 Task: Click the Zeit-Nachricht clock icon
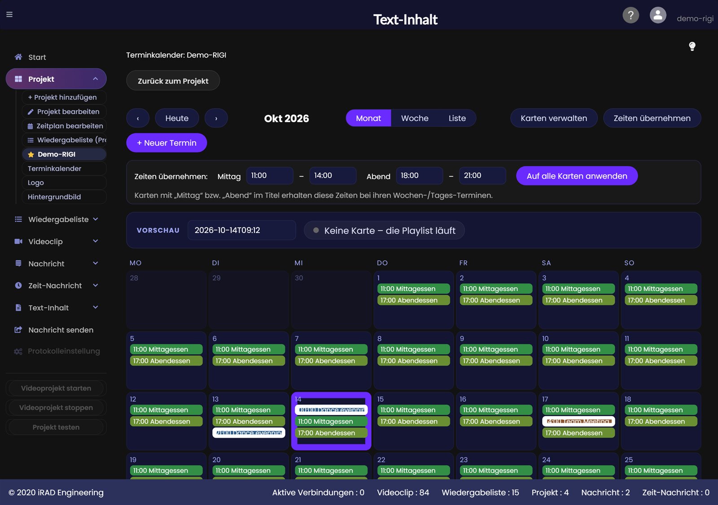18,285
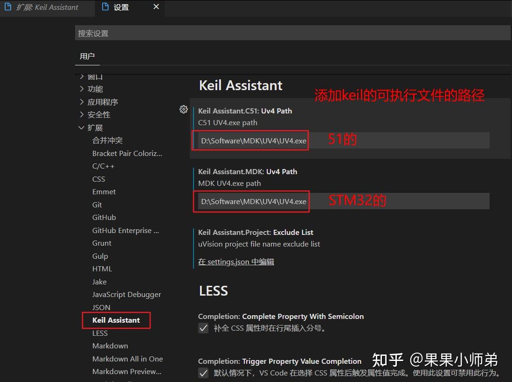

--

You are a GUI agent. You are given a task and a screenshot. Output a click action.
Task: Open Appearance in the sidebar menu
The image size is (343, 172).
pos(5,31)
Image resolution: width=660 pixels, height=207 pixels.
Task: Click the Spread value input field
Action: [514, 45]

...

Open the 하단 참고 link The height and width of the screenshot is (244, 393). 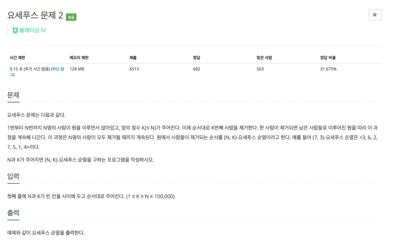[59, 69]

**TASK DESCRIPTION:** In the listing above, copy out verbatim every line starting with the line that contains "You are a GUI" and going on through the line that contains "Action: [514, 45]", including both of these lines and nothing else.

**THE ANSWER:**
You are a GUI agent. You are given a task and a screenshot. Output a click action.
Task: Open Appearance in the sidebar menu
The image size is (343, 172).
pos(5,31)
Image resolution: width=660 pixels, height=207 pixels.
Task: Click the Spread value input field
Action: [514, 45]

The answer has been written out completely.